As can be seen in Figure 2, when the equivalent reaction between hydrogen sulfide and iron sulfide, the hydrogen sulfide removal rate was 93%, which did not reach the proper removal rate of 95%. When iron sulfate was administered in excess of 10% by weight, the hydrogen sulfide removal rate was over 95%.

Example 2

In this embodiment, iron sulfate was used in an excess of 10% of sulfur ions equivalent to remove the hydrogen sulfide gas contained in the COG by gas-liquid contact with the coagulated water and the COG with the hydrogen sulfide removed from the ordination. The collection rate (removal rate) of the hydrogen sulfide gas in COG according to the temperature change of the treated farmed water is shown in FIG. 3. In this embodiment, as the COG, hydrogen sulfide contained 0.03% by volume in COG.

As shown in FIG. 3, the collection rate of the emulsified hydrogen gas contained in the COG of the farming water is different depending on the temperature of the farming water used as the collection liquid.

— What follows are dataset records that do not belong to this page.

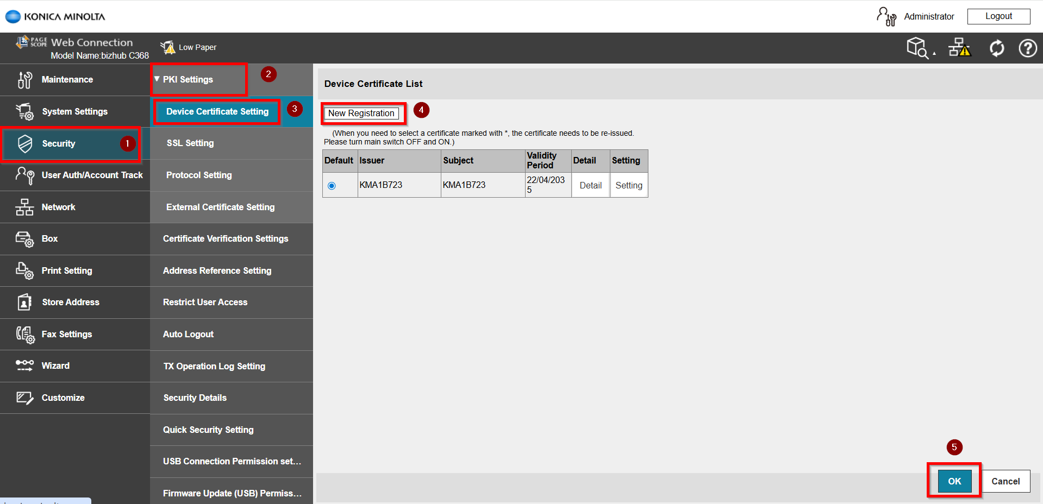Open the help question mark icon
Viewport: 1043px width, 504px height.
[x=1027, y=48]
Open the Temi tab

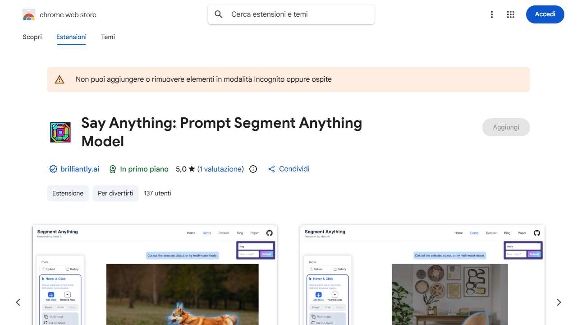108,37
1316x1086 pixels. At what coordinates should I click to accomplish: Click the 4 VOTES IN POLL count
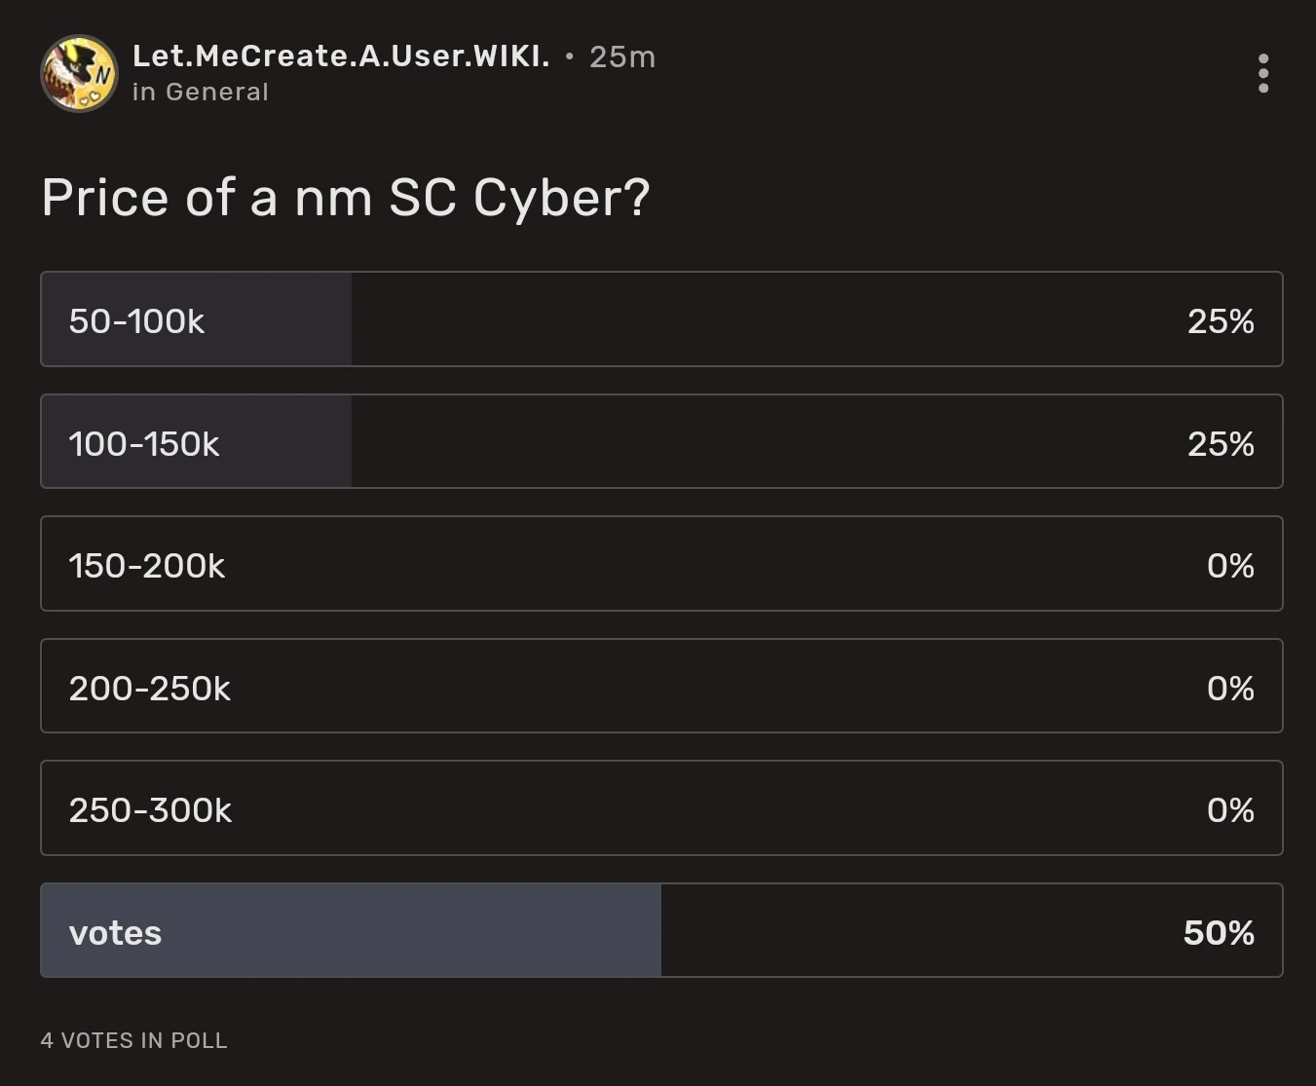[134, 1040]
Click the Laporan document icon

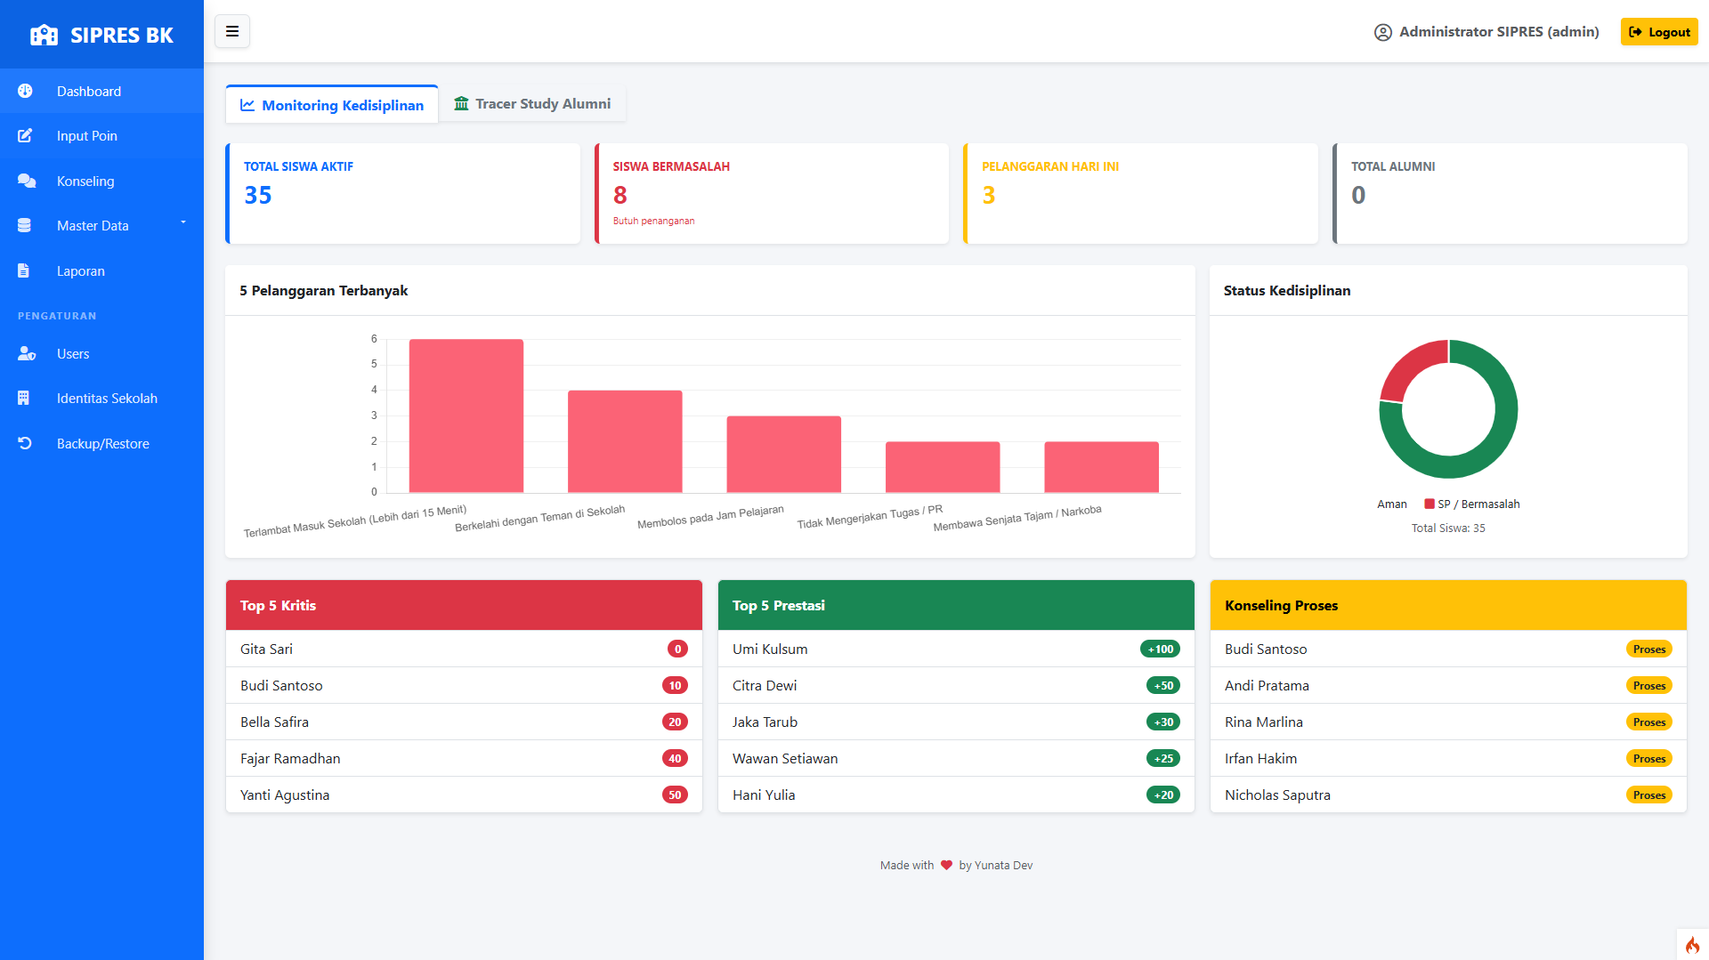pyautogui.click(x=24, y=270)
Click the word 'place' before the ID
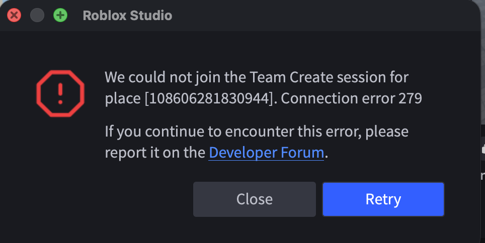Image resolution: width=485 pixels, height=243 pixels. [123, 99]
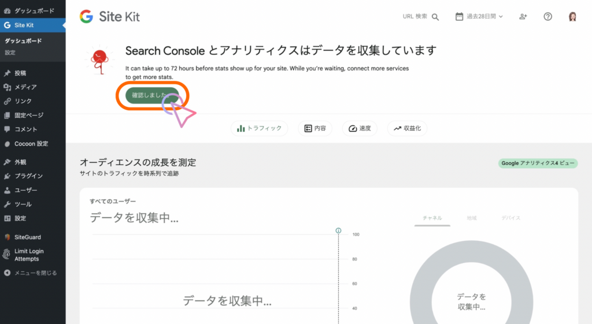The width and height of the screenshot is (592, 324).
Task: Open the help question mark icon
Action: 547,17
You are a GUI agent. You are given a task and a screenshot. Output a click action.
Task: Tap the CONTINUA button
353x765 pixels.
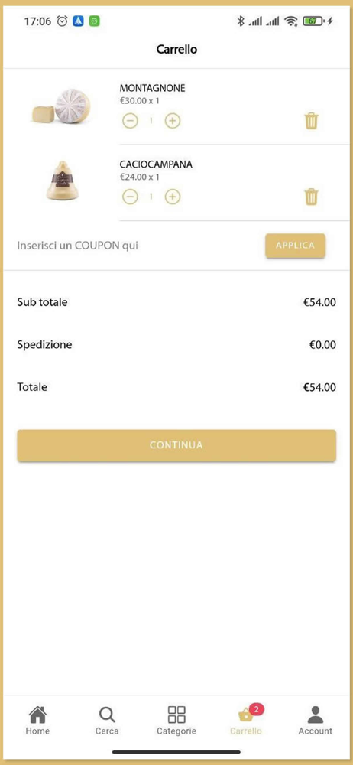point(177,445)
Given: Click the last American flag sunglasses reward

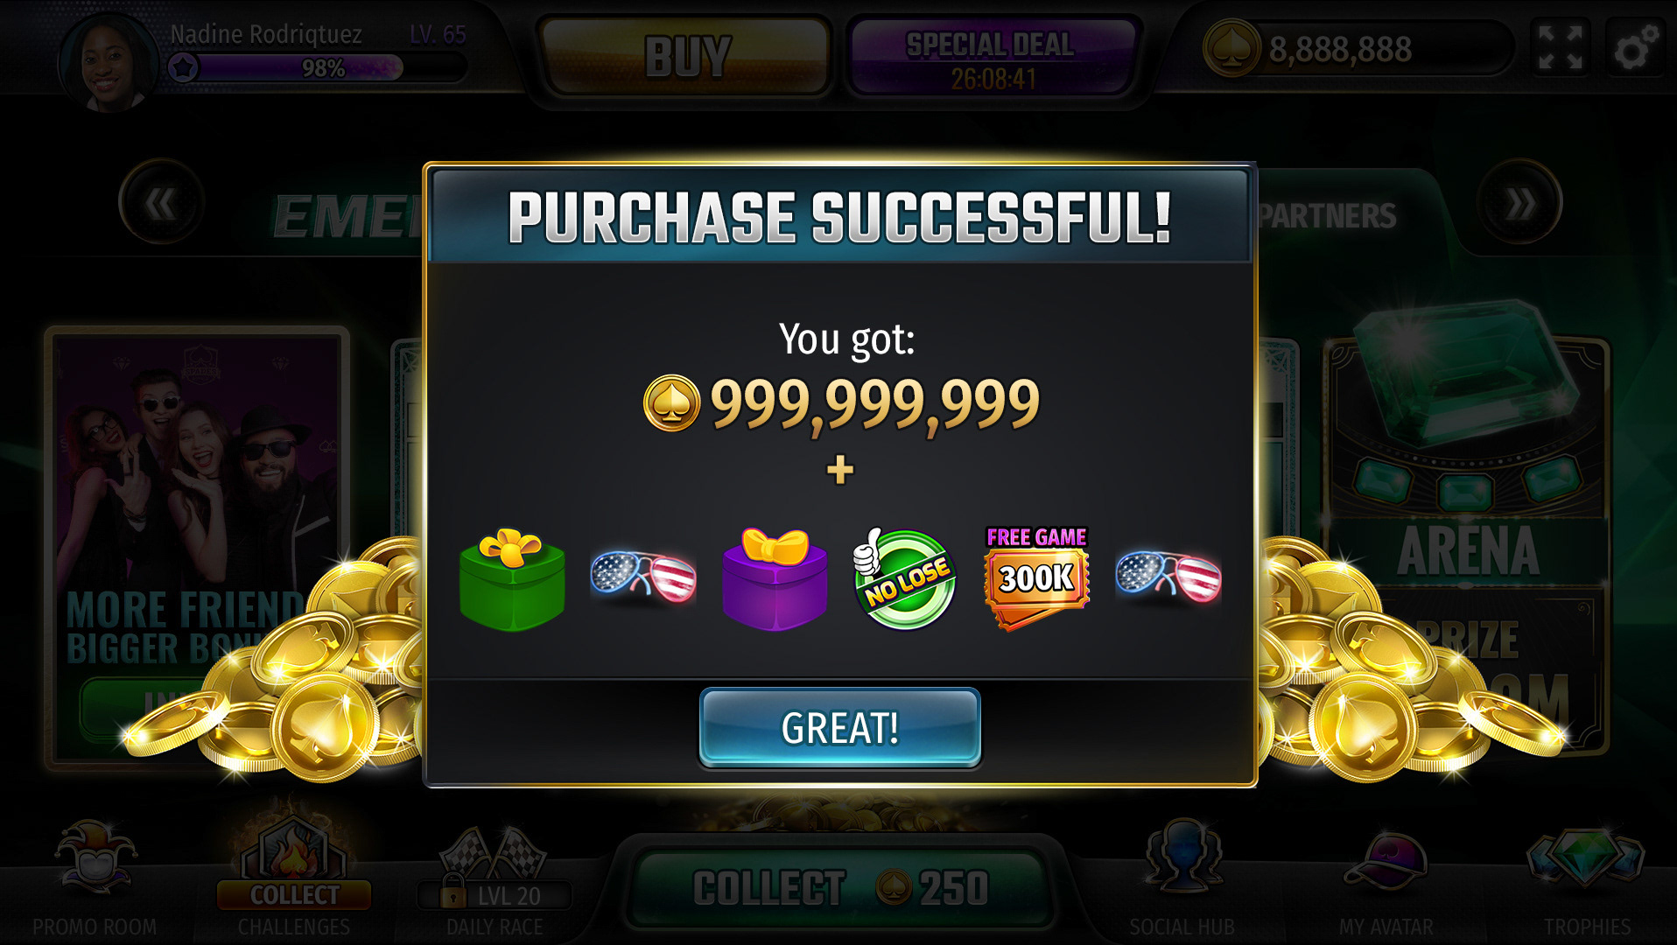Looking at the screenshot, I should click(1168, 577).
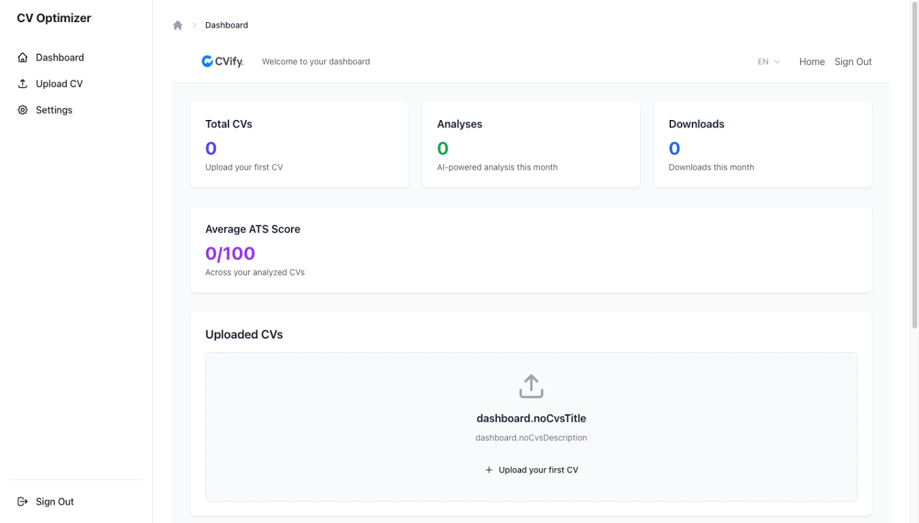Click the upload arrow icon in the empty state
Viewport: 919px width, 523px height.
tap(531, 385)
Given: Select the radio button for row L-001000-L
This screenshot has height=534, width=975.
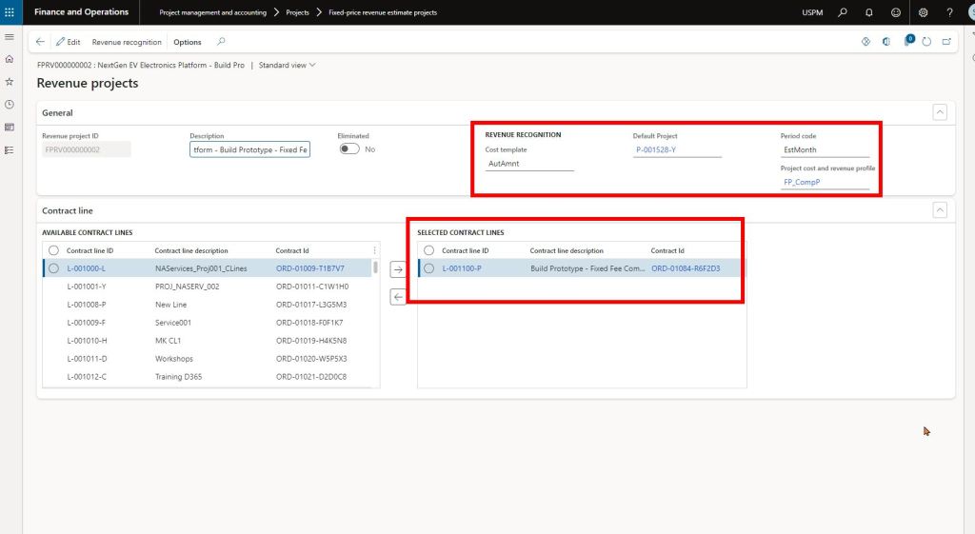Looking at the screenshot, I should [53, 268].
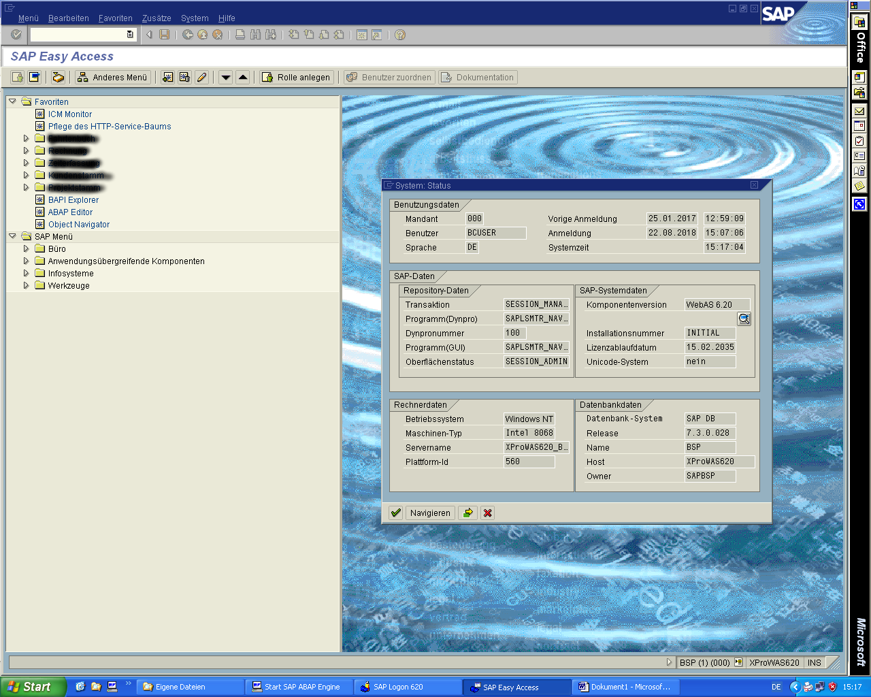The image size is (871, 697).
Task: Open the Zusätze menu
Action: 157,18
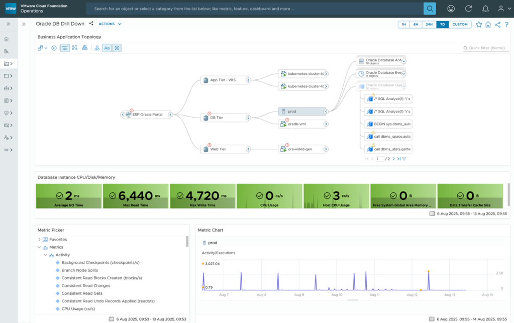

When the temperature of the farmed water is 30 ℃, the collection rate of hydrogenated hydrogen gas in COG is 73%, which is 85% or less, and when the temperature of the farmed water is 25 ℃ or less, the collection rate is significantly increased to be 85% or more. The hydrogen sulfide gas collection rate is shown.

Example 3

Non-hydrogenated non-hydrogenated nonaqueous water (hydrogen sulfide content 1.32 g / l, using 10% excess equivalents of iron sulfate aqueous solution) and hydrogenated non-hydrogenated nonaqueous water (hydrogen sulfide content 0.01g / l) By collecting the hydrogen sulfide in COG in the same manner as in Example 2 and the results are shown in Table 2.

TABLE 2

Sample Name Untreated untreated water Treatment Hydrogen emulsification rate (%)      81%    87%

The hydrogen sulfide removal rate in COG was better than that in the case of using the sulfur-free treated sulfur-free water of the present invention having a low hydrogen sulfide content.

The hydrogen sulphide in the farmed water is effectively removed, and thus, the hydrogen sulfide is removed and thus the hydrogen sulfide removal rate (capture rate) in the COG is increased by using the farmed water containing a higher concentration of ammonia.

Hydrogen sulfide is reduced, the amount of generation of SO _X by using a COG removed with high efficiency in the fuel and it is possible to manufacture of environmentally friendly clean fuel. In addition, there is an effect to suppress the air pollution, and environmental burden is reduced.

1A is a process schematic diagram showing a conventional ordination treatment process,

Figure 1b is a process schematic showing the ordination treatment process of the present invention,

Figure 2 is a graph showing the hydrogen sulfide removal rate in the fresh water according to the amount of iron sulfate aqueous solution used,

3 is a graph showing the hydrogen sulfide collection rate in the COG according to the farming water temperature.

Claims (4)

Injecting more than 5-20% of the equivalent amount of iron sulfate compared to the equivalent of hydrogen emulsified hydrogen contained in the farming water; And Removing the iron sulfide precipitate formed by the reaction of the hydrogen sulfide and iron sulfate. The method of claim 1, wherein the iron sulfate is added in an amount of 5-15% over the equivalent of hydrogen sulfide. The coke oven gas purification method which removes hydrogen sulfide in coke oven gas by gas-liquid contacting the coarse water below 25 degreeC processed by the method of Claim 1, and coke oven gas. 4. The method according to claim 3, wherein the concentration of the surface water is 25 to 15 ° C.